Going Private, Not Obnoxious!
Dear Mouthy Housewives,
A good friend of mine recently put her daughter in private school. Our kids have gone to public school together since kindergarten, but she suddenly decided that it was no longer good enough for her child. That's fine, but she keeps making what I perceive to be superior comments about their new school. This bothers me because we can't afford $30,000 a year for private school, but I also happen to love our public school. But whenever I say something about how I think it's good, she counters with how her private school does it better. What can I say to let her know she's offending me?
Public School Mom
I can't imagine why your friend implying that your child is receiving an inferior education is offensive to you. But before discussing it with her, it may be a good idea to re-examine where you're coming from as well.
For example, you state that your friend "suddenly decided" that the public school that her daughter had been attending wasn't good enough. From where I'm sitting, there's a fair amount of judgment in that statement. Sure, it may be that your friend was one day resting on her side, with some servants fanning her and peeling grapes when she realized that the extra $30,000 a year didn't just have to accumulate interest at a paltry rate in her bank account, she could in fact spend it. And because so many things you order online take a while to arrive to your doorstep, what better and faster way to spend the money than to enroll her daughter in a private school! So she may be a show-off.
But it's more likely that she made what was neither a sudden nor an easy choice -- weighing the pros and cons of each school and considering her daughter's educational and other needs. Perhaps private school is a better option for her daughter at this time. In a few years, it may not be. For now, however, you need to give her the benefit of the doubt that she's coming from a place of doing what is best for her daughter and not from one of one-mom-manship. (Phrase trademark pending. Refrain from using until further notice.)

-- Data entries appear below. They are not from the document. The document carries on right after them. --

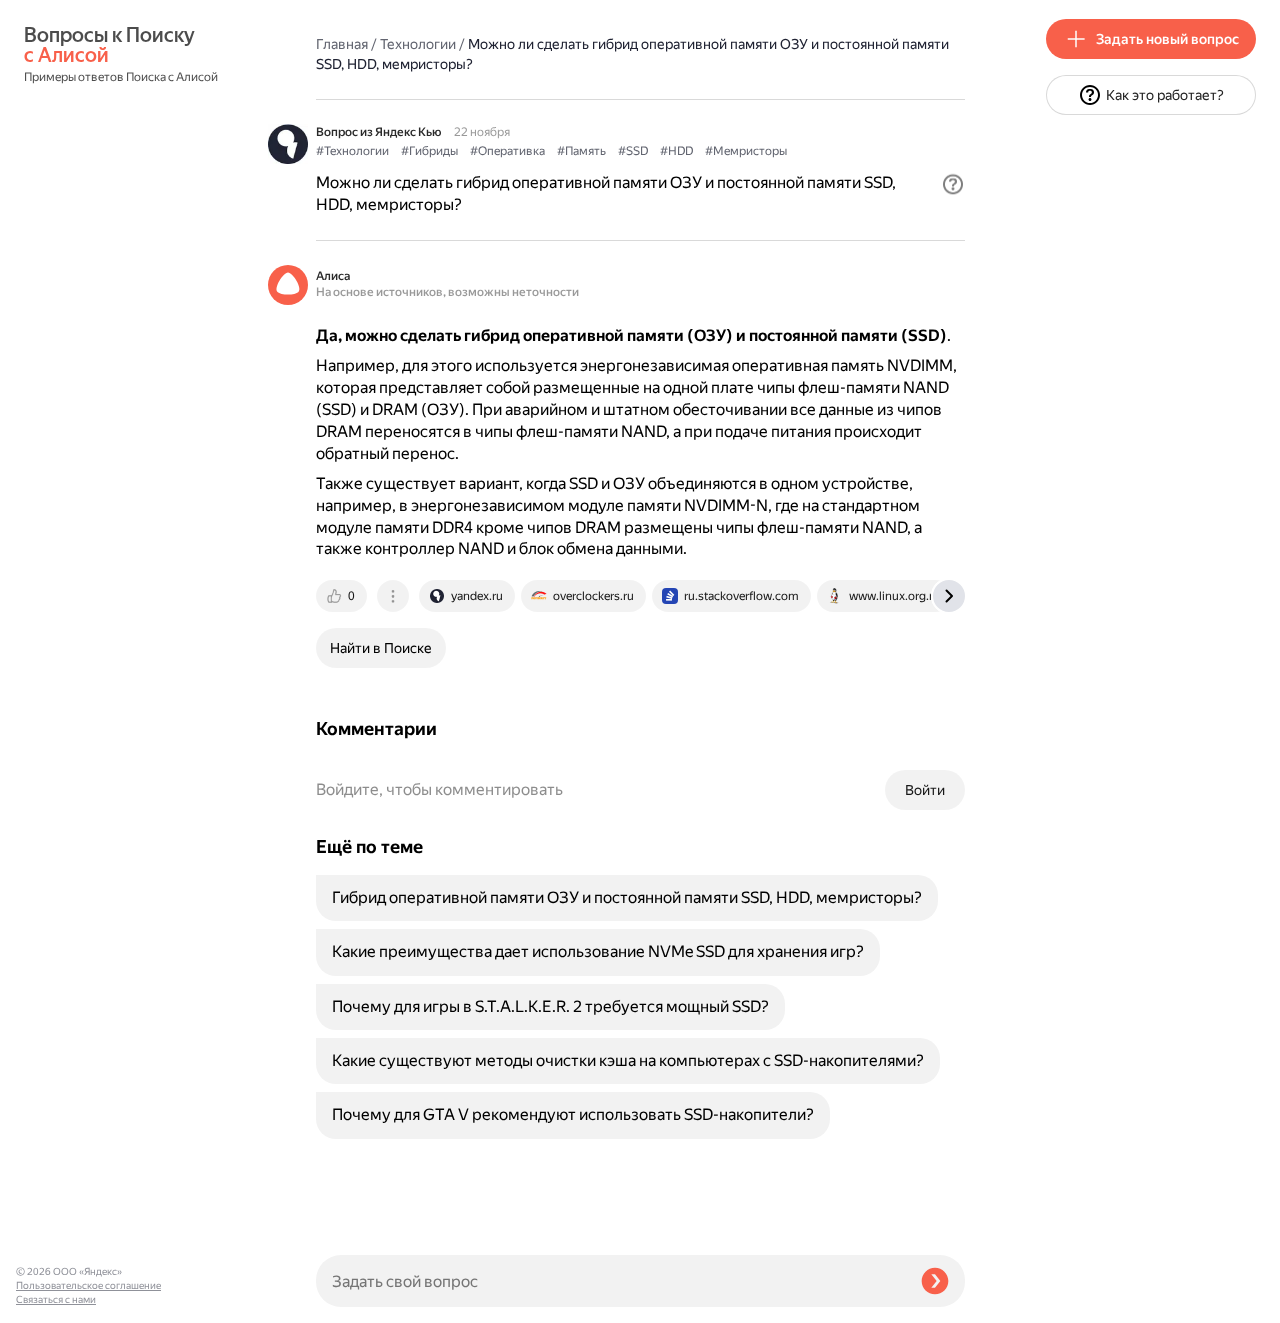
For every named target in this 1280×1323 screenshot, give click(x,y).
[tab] (343, 596)
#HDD (676, 151)
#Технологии (352, 151)
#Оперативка (507, 151)
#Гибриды (429, 151)
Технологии (418, 44)
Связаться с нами (56, 1299)
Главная (342, 44)
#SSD (633, 151)
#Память (581, 151)
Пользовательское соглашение (88, 1285)
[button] (953, 184)
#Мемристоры (746, 151)
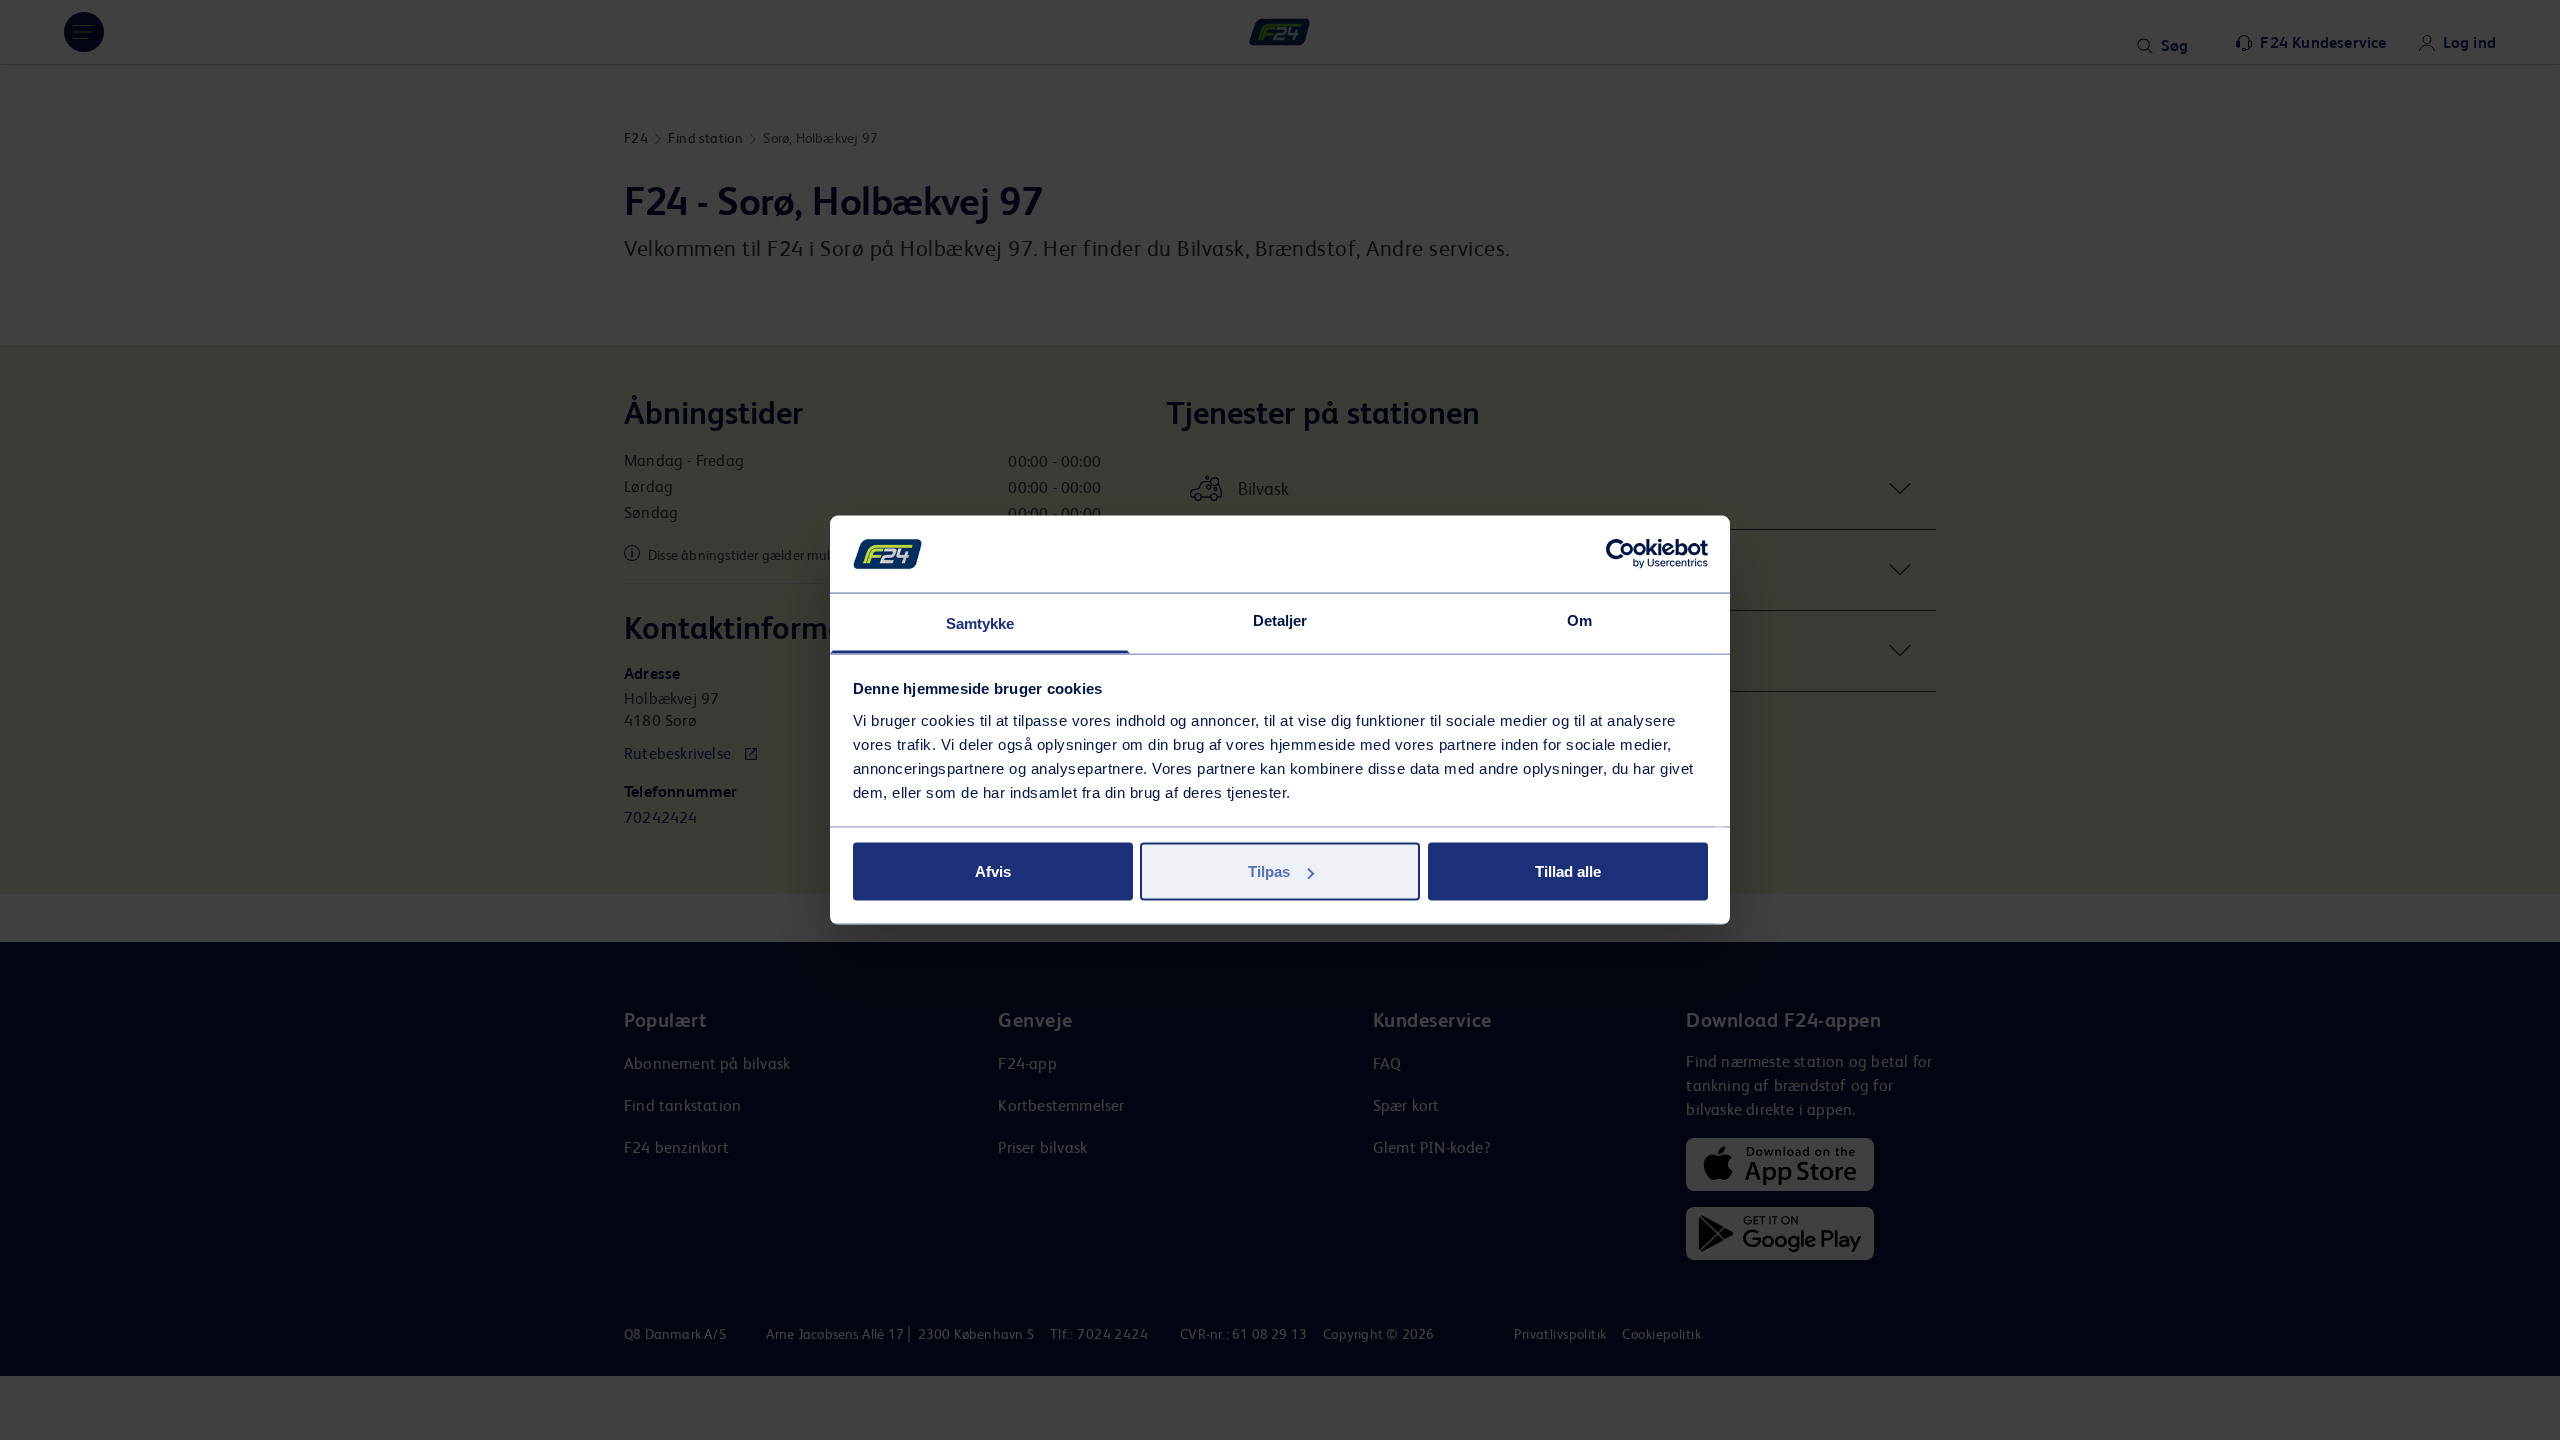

And then you need to let her know that just as she made the best decision she could for her daughter's education, you did the same thing for your child. And that if would be great if you could respect each other's choice without tearing it, or the school, down. Because quite honestly, there's no school in the world that couldn't be "better" in some way; no one school offers everything to every child. If your school has a great athletic program, hers may have a fantastic theater department. It's all about the goodness of fit, and there's just no price tag that can guarantee that.